**** Extracted data

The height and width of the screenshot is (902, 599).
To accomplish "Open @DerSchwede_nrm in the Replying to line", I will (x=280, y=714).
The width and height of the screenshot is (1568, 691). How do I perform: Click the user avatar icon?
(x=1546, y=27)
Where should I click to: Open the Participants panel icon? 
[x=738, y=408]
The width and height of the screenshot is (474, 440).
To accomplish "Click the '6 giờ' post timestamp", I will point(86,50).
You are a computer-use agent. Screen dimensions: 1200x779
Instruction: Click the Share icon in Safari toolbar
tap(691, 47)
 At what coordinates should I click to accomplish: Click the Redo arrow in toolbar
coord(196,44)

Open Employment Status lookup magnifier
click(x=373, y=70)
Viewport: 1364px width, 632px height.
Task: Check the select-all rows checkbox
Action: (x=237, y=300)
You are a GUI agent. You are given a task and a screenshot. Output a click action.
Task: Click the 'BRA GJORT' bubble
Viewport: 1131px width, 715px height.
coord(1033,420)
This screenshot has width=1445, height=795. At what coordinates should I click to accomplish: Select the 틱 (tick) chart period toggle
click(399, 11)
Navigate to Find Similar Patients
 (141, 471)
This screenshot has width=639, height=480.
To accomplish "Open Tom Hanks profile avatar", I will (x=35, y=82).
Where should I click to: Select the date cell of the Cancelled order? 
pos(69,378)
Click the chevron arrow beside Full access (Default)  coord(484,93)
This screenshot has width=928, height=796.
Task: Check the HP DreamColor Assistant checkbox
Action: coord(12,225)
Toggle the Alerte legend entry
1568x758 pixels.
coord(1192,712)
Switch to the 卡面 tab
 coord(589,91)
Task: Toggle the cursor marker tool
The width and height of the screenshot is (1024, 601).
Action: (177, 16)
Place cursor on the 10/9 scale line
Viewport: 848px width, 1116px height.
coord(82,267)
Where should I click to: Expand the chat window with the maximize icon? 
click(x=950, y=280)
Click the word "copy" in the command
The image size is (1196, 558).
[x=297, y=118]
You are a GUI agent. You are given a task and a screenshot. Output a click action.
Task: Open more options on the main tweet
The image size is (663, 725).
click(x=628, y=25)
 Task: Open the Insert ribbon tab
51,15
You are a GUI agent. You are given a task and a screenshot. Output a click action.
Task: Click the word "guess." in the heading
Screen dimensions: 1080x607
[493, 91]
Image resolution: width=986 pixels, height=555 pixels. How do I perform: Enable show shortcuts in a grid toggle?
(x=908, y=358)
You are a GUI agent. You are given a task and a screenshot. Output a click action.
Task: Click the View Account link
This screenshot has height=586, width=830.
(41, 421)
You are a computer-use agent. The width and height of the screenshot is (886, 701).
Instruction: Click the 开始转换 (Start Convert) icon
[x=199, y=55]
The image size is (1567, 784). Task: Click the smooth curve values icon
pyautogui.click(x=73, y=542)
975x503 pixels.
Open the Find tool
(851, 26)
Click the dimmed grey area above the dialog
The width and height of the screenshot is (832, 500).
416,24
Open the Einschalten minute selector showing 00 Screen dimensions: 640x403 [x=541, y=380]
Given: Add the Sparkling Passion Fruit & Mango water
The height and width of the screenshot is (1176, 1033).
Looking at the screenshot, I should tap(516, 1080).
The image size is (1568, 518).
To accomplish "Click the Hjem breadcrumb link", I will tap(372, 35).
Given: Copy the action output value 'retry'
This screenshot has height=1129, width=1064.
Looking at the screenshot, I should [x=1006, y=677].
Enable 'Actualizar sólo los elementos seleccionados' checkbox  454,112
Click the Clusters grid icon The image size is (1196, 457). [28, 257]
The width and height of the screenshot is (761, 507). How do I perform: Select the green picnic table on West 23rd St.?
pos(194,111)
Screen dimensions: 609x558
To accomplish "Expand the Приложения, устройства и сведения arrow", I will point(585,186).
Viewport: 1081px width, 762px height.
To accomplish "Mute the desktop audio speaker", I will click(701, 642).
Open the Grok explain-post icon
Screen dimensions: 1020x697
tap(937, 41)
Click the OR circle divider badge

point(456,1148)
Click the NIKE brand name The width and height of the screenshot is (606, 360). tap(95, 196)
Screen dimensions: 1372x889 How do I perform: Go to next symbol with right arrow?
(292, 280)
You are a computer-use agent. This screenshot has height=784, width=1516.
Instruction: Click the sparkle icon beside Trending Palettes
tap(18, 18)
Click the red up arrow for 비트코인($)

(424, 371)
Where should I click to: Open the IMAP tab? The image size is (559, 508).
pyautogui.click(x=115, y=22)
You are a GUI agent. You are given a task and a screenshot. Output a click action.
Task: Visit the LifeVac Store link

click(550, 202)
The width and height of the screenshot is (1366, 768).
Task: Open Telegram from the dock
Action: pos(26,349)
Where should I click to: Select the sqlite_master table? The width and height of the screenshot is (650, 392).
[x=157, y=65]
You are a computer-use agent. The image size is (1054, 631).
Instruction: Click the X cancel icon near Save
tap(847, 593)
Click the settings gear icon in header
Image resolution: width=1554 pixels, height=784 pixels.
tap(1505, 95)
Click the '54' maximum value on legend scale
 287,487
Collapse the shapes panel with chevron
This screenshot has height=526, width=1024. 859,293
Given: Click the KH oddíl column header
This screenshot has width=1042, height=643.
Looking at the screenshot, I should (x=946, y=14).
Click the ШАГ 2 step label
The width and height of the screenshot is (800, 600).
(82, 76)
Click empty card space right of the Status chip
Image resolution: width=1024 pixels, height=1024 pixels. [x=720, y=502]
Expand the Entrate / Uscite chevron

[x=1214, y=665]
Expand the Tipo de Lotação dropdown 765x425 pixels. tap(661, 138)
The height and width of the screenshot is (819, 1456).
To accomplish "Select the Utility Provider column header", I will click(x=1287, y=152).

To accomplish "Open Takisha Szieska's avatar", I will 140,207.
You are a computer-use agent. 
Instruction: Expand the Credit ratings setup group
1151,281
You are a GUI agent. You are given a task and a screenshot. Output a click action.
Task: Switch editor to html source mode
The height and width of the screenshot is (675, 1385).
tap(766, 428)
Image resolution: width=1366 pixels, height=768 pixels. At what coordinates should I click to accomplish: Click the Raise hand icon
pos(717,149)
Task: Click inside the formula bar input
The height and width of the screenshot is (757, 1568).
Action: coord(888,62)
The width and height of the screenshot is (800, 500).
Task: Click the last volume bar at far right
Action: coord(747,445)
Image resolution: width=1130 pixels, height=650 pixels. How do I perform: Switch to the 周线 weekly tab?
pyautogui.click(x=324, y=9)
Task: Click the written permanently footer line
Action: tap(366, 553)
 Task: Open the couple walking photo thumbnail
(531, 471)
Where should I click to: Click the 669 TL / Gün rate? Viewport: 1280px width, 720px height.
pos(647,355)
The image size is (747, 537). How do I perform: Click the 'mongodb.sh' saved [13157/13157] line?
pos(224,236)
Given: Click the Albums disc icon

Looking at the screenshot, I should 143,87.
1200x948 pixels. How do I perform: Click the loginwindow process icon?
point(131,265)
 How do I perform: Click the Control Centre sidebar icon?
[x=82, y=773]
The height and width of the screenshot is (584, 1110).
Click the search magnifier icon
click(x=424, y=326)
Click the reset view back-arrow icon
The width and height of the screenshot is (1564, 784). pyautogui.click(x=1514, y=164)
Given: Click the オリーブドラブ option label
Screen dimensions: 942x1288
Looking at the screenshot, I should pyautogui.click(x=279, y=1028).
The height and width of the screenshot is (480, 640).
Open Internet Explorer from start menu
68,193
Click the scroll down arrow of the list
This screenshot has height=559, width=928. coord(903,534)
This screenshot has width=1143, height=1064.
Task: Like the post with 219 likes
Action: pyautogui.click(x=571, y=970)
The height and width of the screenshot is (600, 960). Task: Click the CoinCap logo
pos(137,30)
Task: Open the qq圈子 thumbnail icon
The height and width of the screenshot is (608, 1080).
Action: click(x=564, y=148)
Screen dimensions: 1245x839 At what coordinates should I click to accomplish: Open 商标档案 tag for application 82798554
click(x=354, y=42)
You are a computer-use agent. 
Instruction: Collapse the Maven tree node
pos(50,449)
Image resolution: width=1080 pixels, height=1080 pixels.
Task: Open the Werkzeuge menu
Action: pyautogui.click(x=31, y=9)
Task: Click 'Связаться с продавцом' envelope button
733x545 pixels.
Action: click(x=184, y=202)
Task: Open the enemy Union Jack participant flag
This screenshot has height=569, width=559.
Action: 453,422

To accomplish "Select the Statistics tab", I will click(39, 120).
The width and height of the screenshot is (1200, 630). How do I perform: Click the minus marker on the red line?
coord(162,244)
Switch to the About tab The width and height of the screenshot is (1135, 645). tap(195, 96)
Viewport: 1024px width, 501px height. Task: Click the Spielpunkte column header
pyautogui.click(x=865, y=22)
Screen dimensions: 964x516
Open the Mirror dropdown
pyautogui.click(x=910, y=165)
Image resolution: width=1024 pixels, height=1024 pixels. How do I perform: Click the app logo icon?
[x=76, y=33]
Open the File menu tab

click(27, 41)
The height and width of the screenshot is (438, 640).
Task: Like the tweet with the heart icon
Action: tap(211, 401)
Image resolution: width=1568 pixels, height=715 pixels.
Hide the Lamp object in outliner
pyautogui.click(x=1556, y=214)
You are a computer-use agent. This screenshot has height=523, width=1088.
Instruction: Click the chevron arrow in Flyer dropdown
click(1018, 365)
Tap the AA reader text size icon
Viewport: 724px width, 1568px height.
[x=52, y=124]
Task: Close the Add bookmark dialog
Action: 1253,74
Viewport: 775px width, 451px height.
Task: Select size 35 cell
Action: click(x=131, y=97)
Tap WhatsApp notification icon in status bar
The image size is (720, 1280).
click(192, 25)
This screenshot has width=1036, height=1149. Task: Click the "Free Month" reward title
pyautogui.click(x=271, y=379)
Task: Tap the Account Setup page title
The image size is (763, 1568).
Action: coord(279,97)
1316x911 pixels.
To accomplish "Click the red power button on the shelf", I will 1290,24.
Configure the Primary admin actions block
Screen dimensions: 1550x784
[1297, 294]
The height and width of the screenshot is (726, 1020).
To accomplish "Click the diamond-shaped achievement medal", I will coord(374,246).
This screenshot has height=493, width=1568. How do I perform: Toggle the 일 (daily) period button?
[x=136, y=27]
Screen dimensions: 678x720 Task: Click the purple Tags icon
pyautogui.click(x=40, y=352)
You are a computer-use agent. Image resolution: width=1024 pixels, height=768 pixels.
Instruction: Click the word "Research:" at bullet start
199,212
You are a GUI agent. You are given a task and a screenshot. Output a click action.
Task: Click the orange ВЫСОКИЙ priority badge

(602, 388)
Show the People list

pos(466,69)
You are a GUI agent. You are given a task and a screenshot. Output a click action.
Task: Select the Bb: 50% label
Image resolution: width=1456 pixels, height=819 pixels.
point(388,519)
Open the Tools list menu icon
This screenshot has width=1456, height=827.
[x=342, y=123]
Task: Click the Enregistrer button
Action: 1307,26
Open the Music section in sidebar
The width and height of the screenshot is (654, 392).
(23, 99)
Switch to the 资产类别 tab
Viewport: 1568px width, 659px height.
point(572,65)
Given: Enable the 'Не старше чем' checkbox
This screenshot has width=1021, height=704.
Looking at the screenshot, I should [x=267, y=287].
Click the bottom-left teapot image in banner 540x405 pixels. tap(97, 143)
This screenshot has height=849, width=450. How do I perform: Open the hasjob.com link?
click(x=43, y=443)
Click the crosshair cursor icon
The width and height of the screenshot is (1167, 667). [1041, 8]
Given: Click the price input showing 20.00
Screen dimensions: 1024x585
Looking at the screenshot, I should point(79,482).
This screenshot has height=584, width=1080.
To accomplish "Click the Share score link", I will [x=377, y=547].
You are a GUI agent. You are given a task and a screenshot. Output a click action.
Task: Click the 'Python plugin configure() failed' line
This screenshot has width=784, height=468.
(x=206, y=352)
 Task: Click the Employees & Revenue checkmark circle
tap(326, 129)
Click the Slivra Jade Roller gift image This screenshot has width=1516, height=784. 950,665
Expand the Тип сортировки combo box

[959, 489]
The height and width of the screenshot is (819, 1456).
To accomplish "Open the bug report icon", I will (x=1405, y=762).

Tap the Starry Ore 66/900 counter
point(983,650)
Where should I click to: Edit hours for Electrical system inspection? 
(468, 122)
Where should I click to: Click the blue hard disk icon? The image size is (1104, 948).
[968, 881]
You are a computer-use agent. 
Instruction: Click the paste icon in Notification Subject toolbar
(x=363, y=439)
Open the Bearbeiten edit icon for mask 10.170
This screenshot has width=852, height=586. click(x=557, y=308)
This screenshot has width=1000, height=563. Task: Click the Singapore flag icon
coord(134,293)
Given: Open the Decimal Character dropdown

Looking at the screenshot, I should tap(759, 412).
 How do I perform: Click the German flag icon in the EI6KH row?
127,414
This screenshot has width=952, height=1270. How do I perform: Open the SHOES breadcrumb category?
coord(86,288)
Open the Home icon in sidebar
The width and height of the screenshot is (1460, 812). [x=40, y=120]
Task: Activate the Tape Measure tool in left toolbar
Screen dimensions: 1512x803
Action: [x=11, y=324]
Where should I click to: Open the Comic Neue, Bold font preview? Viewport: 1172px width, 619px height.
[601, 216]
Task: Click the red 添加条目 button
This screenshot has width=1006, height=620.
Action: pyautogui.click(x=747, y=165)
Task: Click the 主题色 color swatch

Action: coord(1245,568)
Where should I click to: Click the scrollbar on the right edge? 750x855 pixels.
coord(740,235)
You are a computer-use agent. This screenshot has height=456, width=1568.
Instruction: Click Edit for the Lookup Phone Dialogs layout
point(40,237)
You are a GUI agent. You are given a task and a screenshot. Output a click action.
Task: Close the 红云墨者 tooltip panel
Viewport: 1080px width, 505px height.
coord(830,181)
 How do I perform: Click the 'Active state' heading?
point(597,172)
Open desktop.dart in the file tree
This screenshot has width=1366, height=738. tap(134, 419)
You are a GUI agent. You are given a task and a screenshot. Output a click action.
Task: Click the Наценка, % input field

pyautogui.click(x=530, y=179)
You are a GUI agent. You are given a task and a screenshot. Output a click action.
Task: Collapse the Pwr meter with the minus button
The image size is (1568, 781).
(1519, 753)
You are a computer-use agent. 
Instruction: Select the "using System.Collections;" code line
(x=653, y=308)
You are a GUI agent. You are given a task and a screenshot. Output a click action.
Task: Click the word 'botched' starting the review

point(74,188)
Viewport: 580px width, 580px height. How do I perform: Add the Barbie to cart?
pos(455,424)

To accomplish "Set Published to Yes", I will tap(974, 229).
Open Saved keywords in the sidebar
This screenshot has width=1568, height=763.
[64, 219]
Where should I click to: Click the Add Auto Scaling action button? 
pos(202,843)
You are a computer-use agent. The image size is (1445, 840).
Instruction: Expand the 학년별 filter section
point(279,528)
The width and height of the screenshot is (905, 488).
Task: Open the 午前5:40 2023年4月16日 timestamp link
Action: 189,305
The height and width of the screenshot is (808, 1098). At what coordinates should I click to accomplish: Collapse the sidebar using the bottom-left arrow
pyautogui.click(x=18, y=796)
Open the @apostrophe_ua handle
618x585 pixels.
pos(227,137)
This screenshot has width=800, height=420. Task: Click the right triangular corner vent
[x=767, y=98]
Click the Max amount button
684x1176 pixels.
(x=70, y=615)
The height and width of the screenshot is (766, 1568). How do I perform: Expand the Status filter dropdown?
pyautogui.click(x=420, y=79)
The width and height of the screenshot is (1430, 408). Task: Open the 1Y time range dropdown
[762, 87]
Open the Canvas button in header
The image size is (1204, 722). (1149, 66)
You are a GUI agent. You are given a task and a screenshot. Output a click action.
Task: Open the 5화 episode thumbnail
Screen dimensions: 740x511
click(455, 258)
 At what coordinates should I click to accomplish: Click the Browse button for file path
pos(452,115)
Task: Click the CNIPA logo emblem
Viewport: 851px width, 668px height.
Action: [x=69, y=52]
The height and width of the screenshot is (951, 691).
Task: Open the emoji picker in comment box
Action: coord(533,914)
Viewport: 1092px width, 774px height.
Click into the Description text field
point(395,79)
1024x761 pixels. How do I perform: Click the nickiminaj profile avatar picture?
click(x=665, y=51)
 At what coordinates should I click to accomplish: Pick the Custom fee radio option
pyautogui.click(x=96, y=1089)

********

#### About this task:
From the lines above, copy those that contain the word "label".

#### Answer to the exercise:
Click the ШАГ 2 step label
Given: Click the オリーブドラブ option label
Task: Select the Bb: 50% label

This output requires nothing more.